Ponoka County Reeve Paul McLauchlin is taking a pragmatic approach to the program called Energy Efficiency Alberta, which aims to install energy efficient products into people’s homes for free.
McLauchlin is part of a climate change advisory committee through the Alberta Association of Municipal Districts and Counties (AAMDC). Whatever the debate over climate change McLauchlin suggests this is a benefit that residents should take advantage of.
“I think we can all attest to being more efficient and less wasteful,” said McLauchlin.
The products being installed are purchased from the money that comes out of the controversial carbon tax set by the province, and with its implementation, McLauchlin recommends keeping the money in the area. “Your carbon tax will leave Ponoka County unless we give a reason to keep money in the county.”
“If you don’t take advantage of it, it’s going to flow somewhere else.”
What he would like to see is greater involvement from residents in these programs.
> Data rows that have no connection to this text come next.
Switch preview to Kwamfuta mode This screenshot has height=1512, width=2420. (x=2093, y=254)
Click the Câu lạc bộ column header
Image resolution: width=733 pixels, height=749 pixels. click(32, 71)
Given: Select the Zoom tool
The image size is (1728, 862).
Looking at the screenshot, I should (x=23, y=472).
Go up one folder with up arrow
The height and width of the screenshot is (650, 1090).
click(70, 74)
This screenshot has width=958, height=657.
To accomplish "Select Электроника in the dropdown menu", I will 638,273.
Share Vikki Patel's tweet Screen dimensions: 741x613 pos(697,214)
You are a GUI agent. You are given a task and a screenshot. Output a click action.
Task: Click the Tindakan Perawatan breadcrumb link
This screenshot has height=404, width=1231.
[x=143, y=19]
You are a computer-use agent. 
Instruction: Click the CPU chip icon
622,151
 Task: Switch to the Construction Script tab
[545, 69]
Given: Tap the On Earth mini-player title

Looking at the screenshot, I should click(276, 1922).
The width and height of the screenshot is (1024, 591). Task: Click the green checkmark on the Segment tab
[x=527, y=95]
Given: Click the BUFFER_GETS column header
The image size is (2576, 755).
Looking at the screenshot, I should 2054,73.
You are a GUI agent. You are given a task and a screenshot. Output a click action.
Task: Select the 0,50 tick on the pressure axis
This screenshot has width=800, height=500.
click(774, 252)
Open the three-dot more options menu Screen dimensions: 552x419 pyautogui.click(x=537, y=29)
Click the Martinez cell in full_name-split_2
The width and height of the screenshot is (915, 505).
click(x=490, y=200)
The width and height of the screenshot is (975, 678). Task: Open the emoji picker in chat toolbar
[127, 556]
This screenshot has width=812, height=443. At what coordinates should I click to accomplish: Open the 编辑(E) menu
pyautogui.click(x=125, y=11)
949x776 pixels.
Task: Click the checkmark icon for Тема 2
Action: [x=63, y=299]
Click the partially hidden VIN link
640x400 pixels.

McLauchlin suggests with education of a program comes opportunities to help drive its future and direction. He points out that the province’s goal is to have 10,000 roofs installed solar panels by 2019 and while all the details aren’t there for implementation, the program will continue to grow.
This new energy savings program is something that also puts Alberta in line with other provinces and countries.
“We are the only jurisdiction in North America that doesn’t have an energy efficiency program,” said McLauchlin.
He referred to a federal study of greenhouse gas emissions conducted recently. Information in the study, which can be found on the Environment and Climate Change website, compares increases from 1990, 2005 and 2014. Alberta, which also produces the greatest amount of emissions, saw the largest increase from 2005 numbers. Ontario and Quebec numbers dropped. Other provinces that increased emissions were Saskatchewan, Manitoba and Newfoundland and Labrador although their combined emissions are less than that of Alberta’s by more than half.
McLauchlin advocates for an efficient use of Alberta’s energy so that more is available as a product to sell to other jurisdictions. “The more energy efficient we can become the more energy we can sell to someone else.”
There’s more information on the Energy Efficiency Alberta website — www.efficiencyalberta.ca — than just signing up for the program. Also included are ways to be notified on information related to residential retail programs, business and non-profit energy savings programs as well as residential and commercial solar programs.